What is your Research Focus?
I am a qualitative sociologist who works on issues of race/racism in and through science and technology. Specifically, my work is situated within a growing new area of inquiry, the sociology of the neurosciences. The recent explosion of brain research has dramatically affected the way we understand health, cognition, subjectivity, and the body. By reframing the brain as knowable, plastic, and above all biosocial space, the neurosciences are pioneering an innovative path towards advancing health, and indeed, social life itself. Such health and social benefits, however, cannot be divorced from the potential sociopolitical pitfalls and bioethical risks of these new brain-based ways of knowing. My chief concern, and the larger sociological challenge, is to help elucidate how these new brain configurations can make new and reconstitute problematic social imaginaries of health and life that limit their social productivity and to help illuminate how such technical advances can potentially help challenge existing social inequities for those populations most at need.
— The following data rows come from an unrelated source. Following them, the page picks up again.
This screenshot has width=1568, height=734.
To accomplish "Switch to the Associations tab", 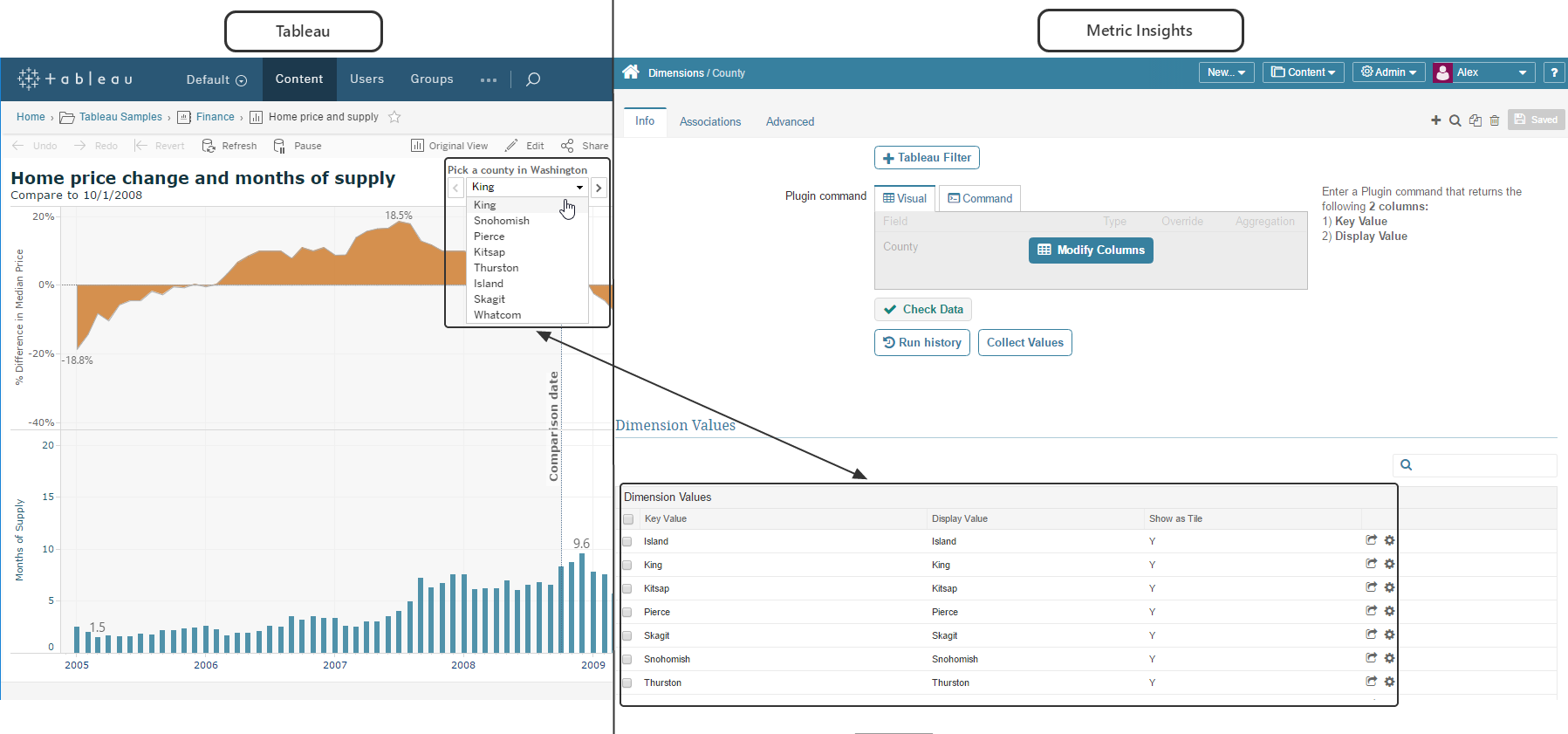I will (710, 122).
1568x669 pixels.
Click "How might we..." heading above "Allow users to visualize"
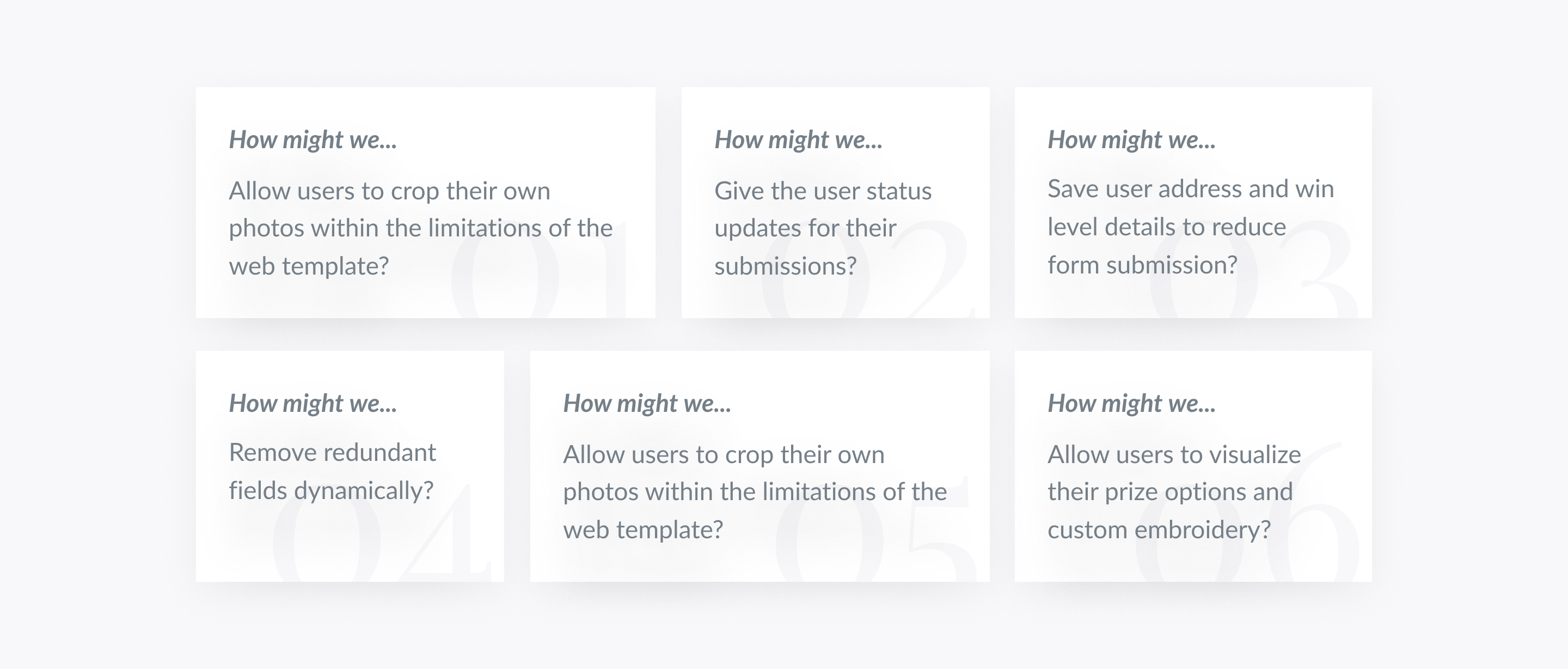pos(1131,404)
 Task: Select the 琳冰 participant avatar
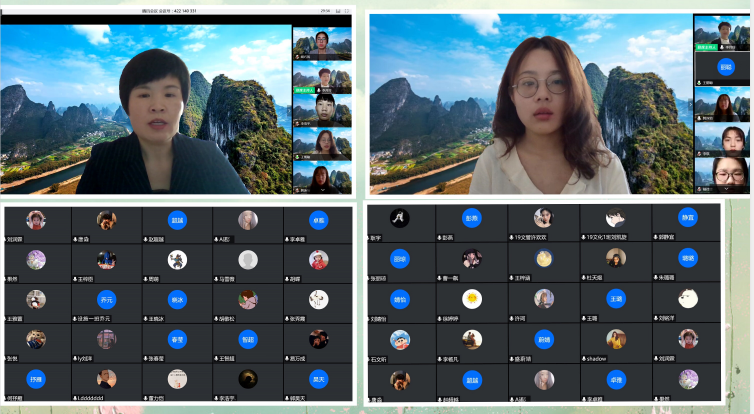coord(177,299)
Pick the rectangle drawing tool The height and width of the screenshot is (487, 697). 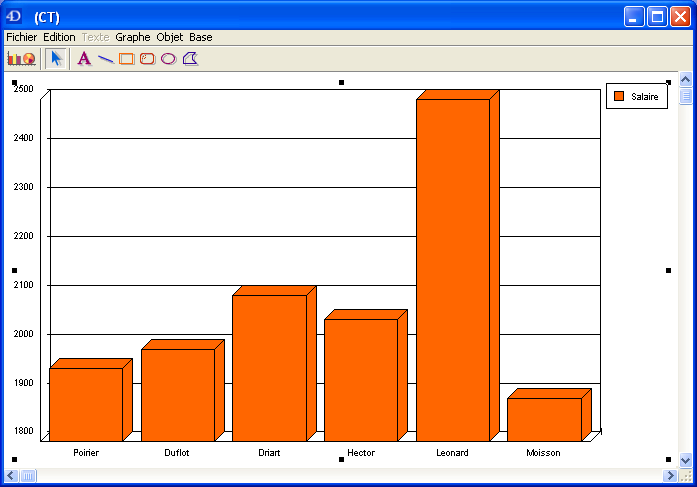click(126, 58)
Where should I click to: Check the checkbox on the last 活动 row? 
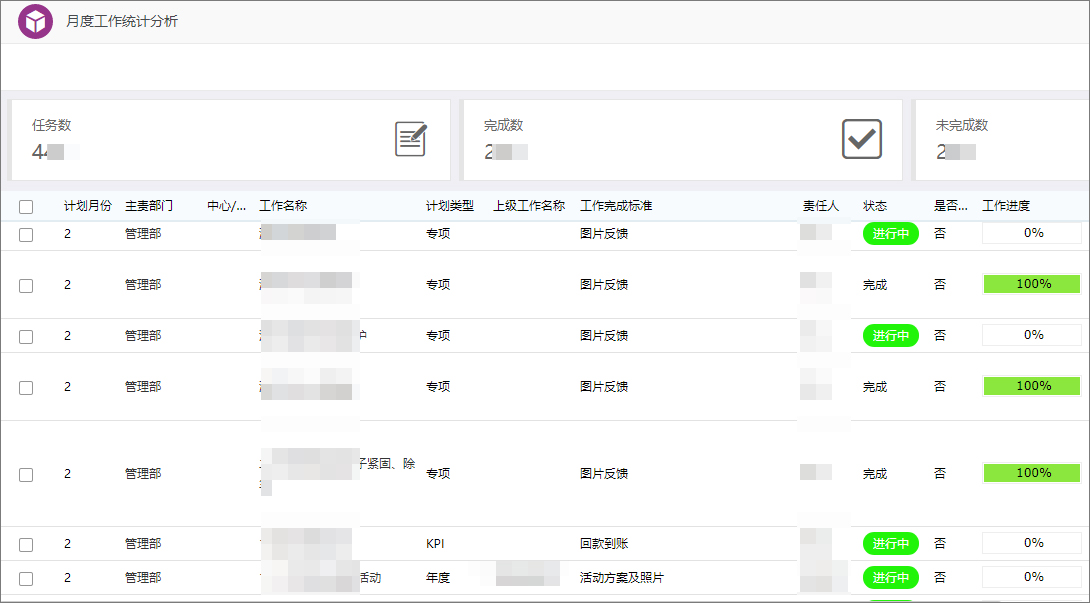pyautogui.click(x=25, y=577)
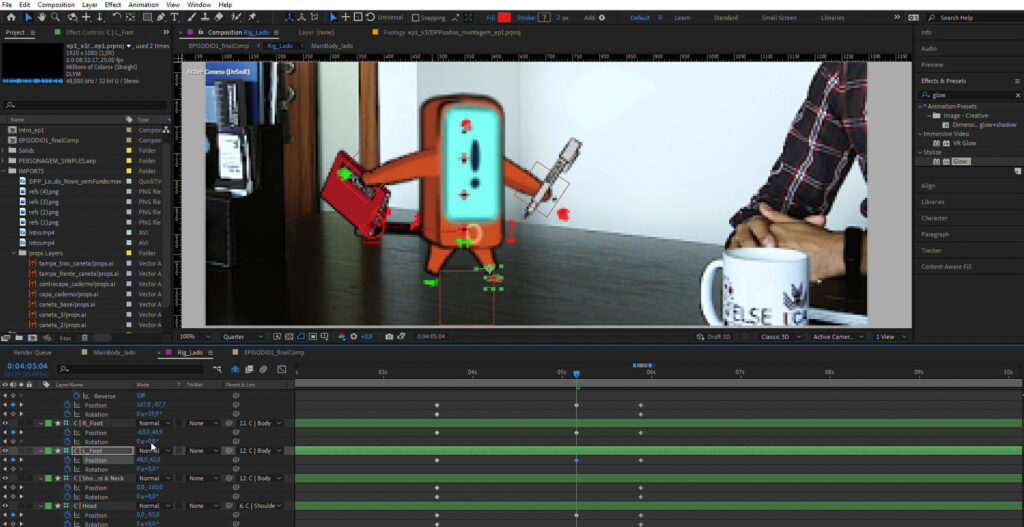
Task: Activate the Rotation tool
Action: click(117, 17)
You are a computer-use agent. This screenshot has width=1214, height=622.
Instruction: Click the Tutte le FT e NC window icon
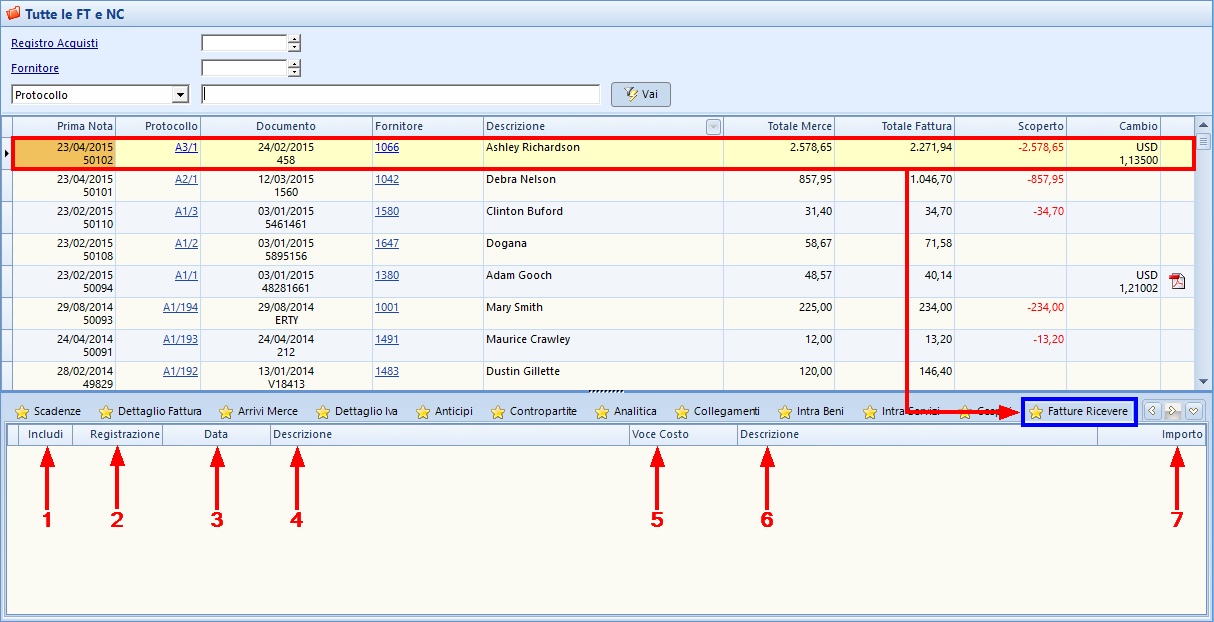(13, 14)
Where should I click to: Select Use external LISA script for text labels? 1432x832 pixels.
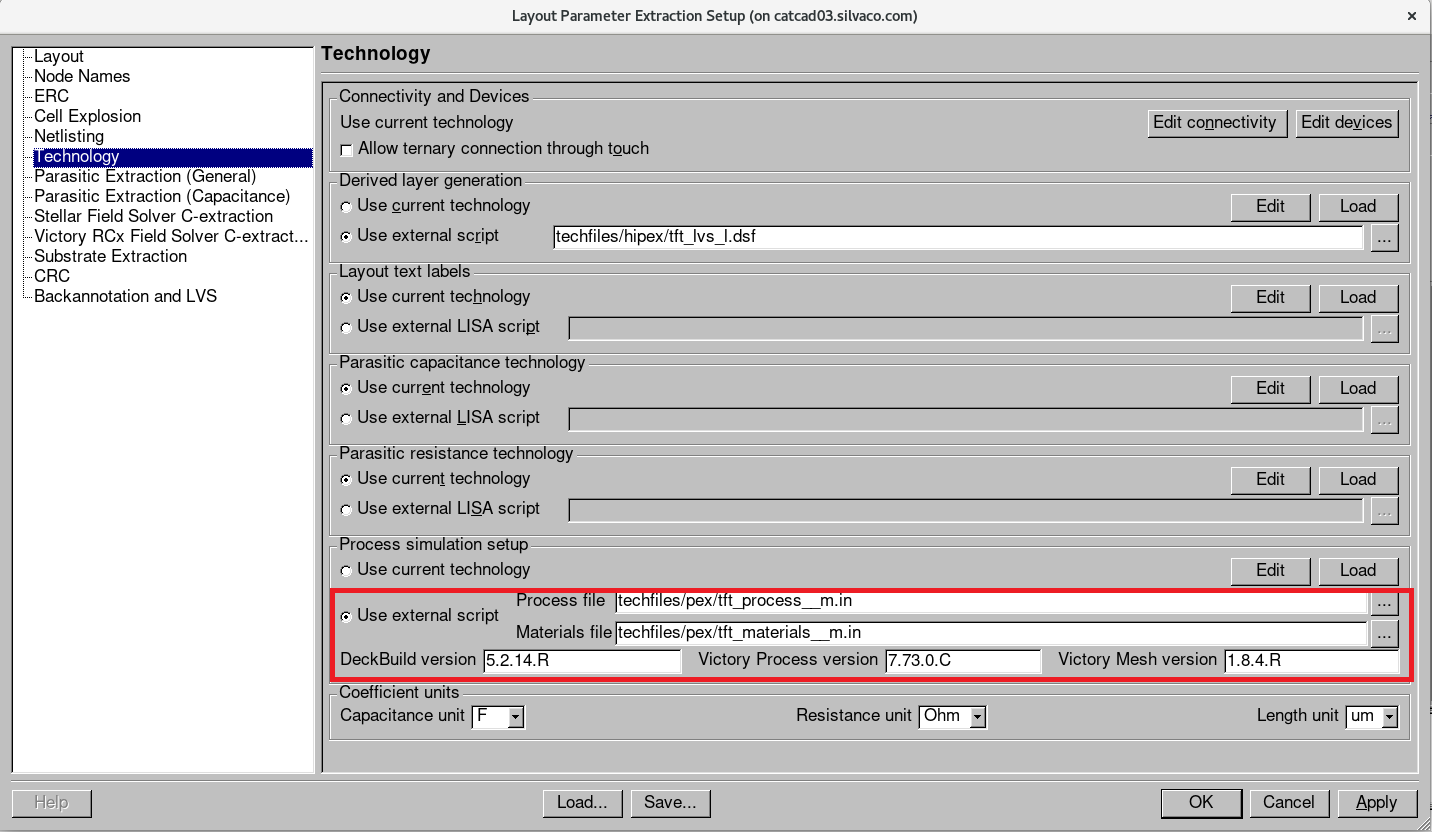point(347,328)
My book, Conviction: The Making and Unmaking of The Violent Brain (Stanford University Press, 2021), traces the development of neuroimaging research on anti-social behavior. I show that the “violent brain construct” does not, or cannot, handle the peculiar social dynamics that help stratify life experiences. As a result, I caution against attempts to quantify and “see” the brain as a predictor of complex violent and criminal behaviors. I have two ongoing projects. The first project focuses on the social implications and challenges of operationalizing racial prejudice, implicit bias, and identity as neurobiological processes. Here, I study how the neuroscience of implicit bias has been developed and operationalized as a potential brain-based intervention for social inequity. My second project seeks to understand and (re)new bonds between social justice and (neuro)science. This research concerns the politics of science, aiming to elucidate both the socio-political vulnerabilities and anti-racist promises for contemporary neuroscientific practices. I teach courses at UW on the social (racialized) implications of science & technology; theories of race and blackness; and bioethics and biopolitics of biomedical knowledge.
What opportunities at the UW excite you?
I’m excited to establish greater connections and collaborations between the STEM and biomedical fields, on one hand, and the social and humanist sciences, on the other, to better envision and work toward equity and social justice. Disrupting systemic inequities in and/or through practices of science, technology, and medicine, requires more than critique. Instead, it will require imagination, a new vision that refuses to adhere to the old logics of “scientific neutrality;” that is, an embracement of a new politic that truly recognizes how inequality remakes itself through our everyday, quotidian social and scientific practices, procedures, and aims. Even in my short time here, I already see a great amount of excitement for interdisciplinary opportunities (empirical, theoretical, pedagogical, and policy-based) for us at UW to lead such efforts that will help produce the kinds of science, technology, and medicine, indeed knowledge, that will better serve and represent us all.